### Task item
Please repeat, from the entries that follow, the lines from the one containing "You are a computer-use agent. This" through the one containing "Instruction: Click the Notes clipboard icon" exactly, adding nothing.

### Supplied entries
((

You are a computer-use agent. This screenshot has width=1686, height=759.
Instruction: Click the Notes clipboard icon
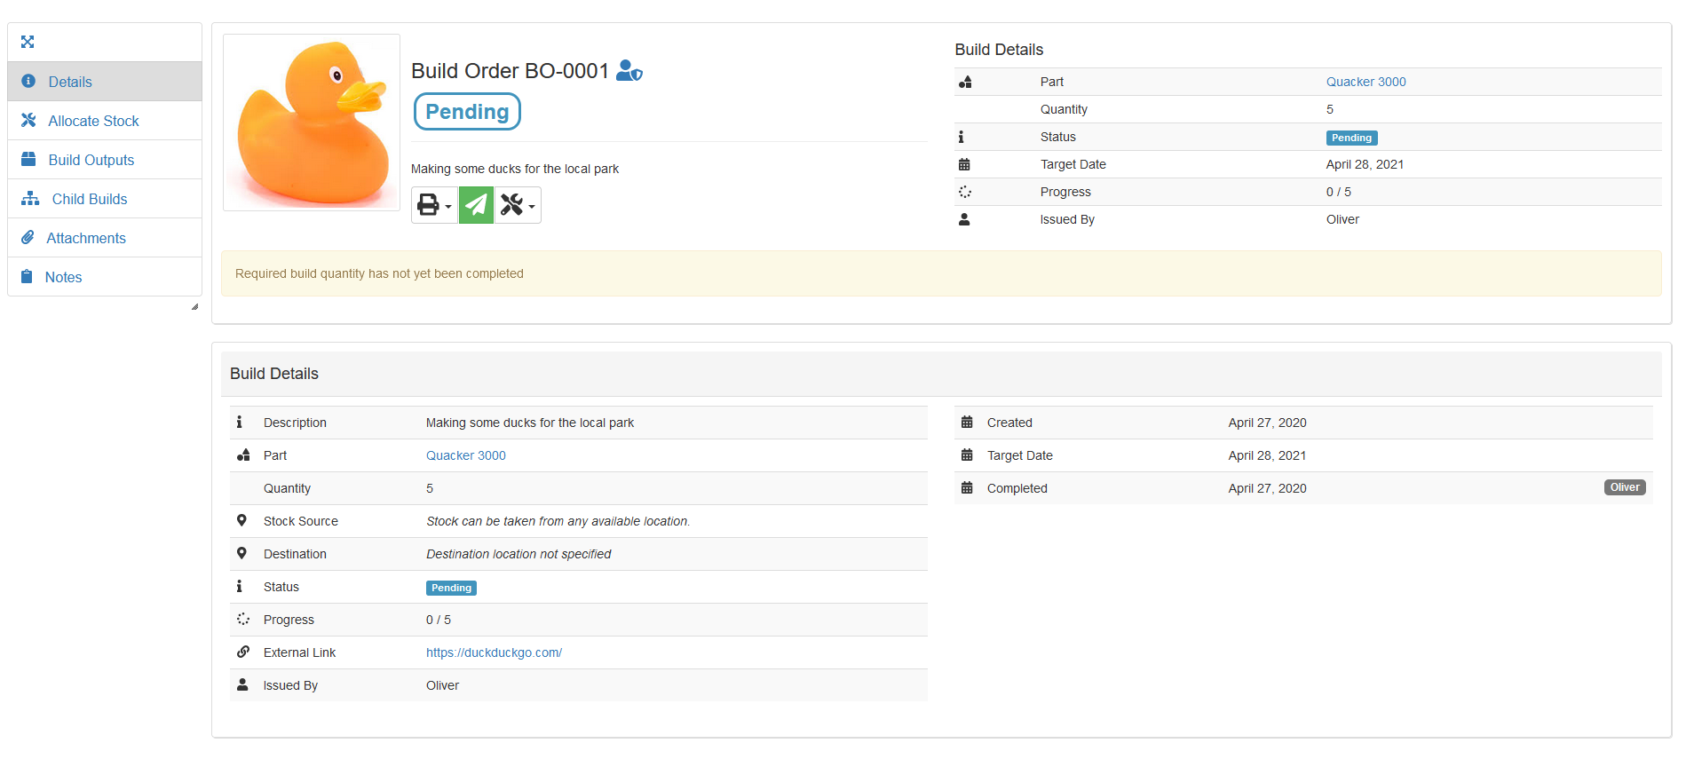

))
((

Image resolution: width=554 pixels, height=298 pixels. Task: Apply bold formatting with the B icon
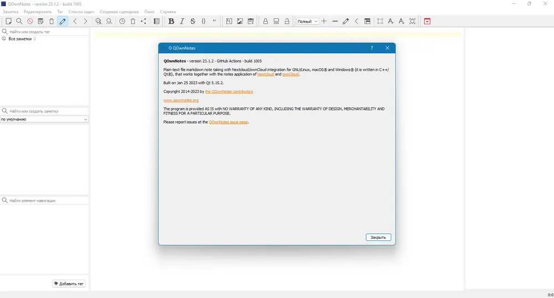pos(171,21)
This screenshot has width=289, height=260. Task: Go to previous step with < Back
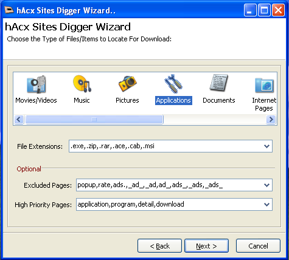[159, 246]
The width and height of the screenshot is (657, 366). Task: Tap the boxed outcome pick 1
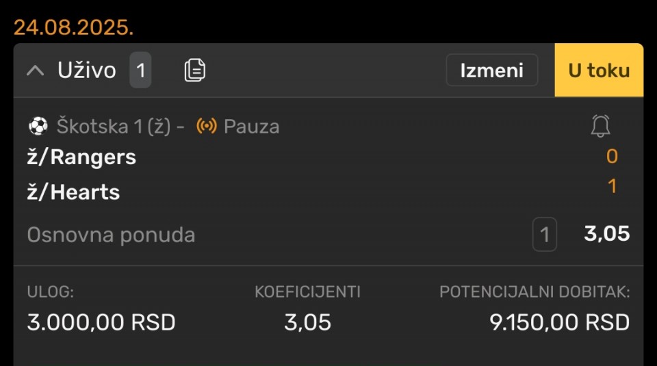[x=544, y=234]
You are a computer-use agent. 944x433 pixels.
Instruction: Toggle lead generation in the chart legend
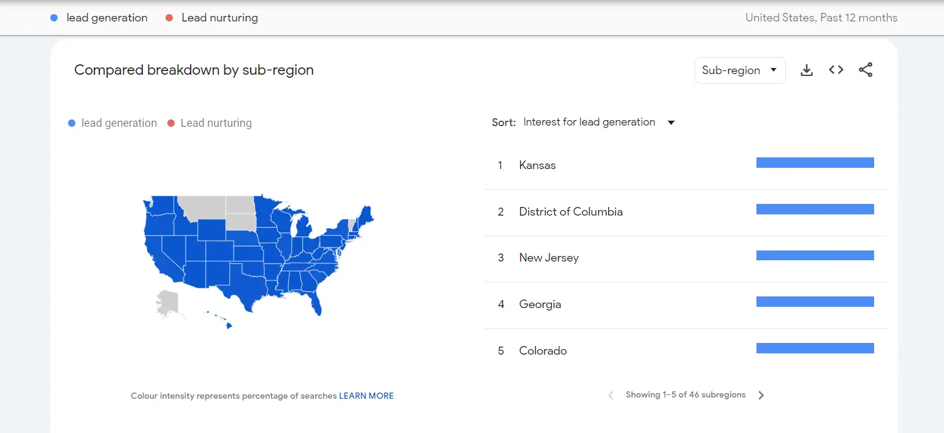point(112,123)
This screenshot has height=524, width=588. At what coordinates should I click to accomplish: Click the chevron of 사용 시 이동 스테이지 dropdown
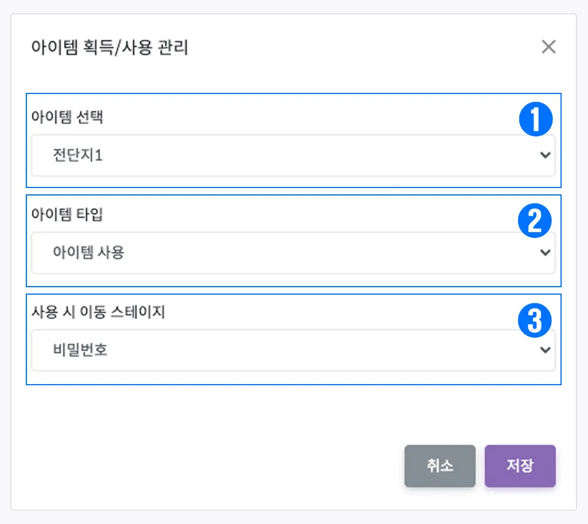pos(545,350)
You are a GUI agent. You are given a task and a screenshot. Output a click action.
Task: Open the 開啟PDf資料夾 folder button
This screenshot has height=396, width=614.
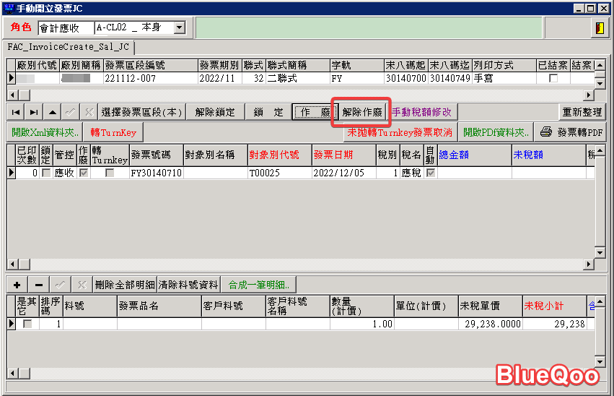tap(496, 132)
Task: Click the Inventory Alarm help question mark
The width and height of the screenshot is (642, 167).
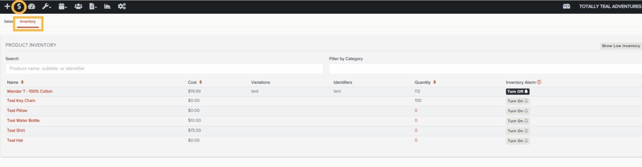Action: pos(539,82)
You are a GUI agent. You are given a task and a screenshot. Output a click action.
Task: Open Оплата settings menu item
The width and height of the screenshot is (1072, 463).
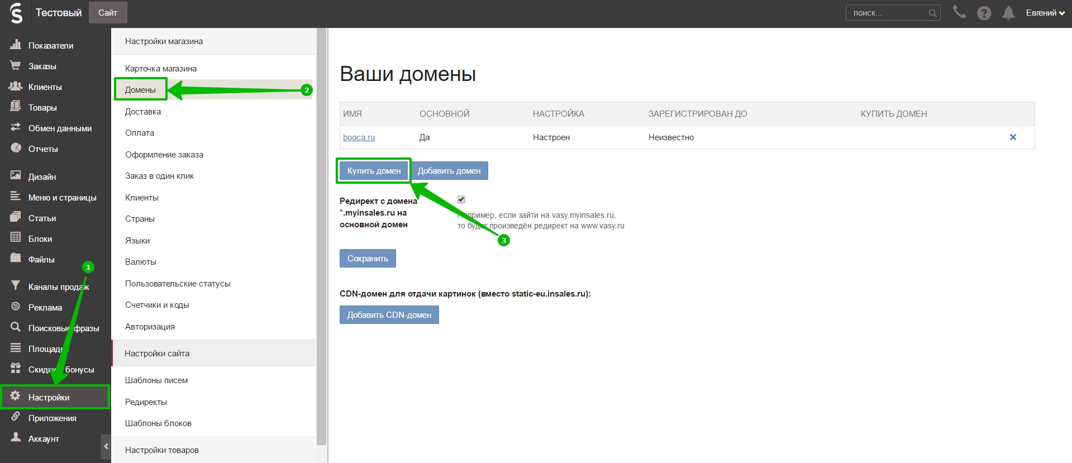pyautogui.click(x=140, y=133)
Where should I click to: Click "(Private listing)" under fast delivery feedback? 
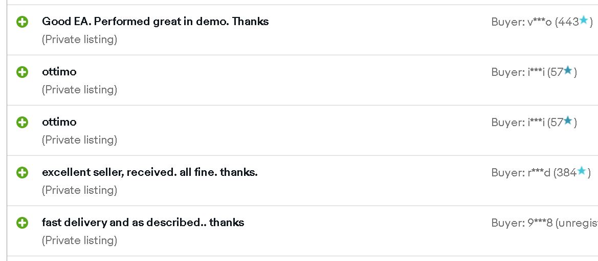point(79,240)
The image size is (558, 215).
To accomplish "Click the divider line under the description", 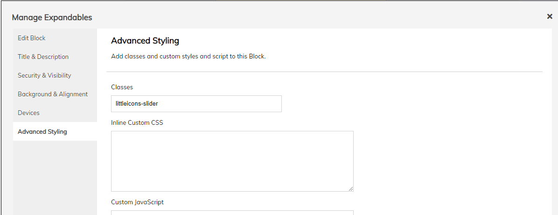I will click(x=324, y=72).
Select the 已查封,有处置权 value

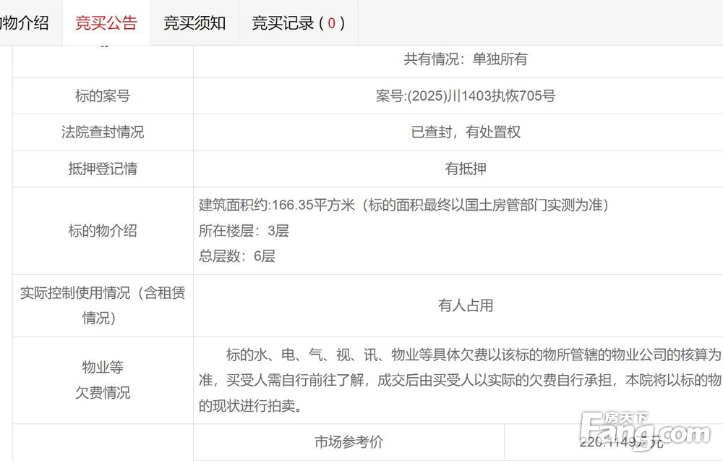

))

### Written reply
You are a computer-use agent. This screenshot has width=1686, height=759.
Instruction: Click the Notes clipboard icon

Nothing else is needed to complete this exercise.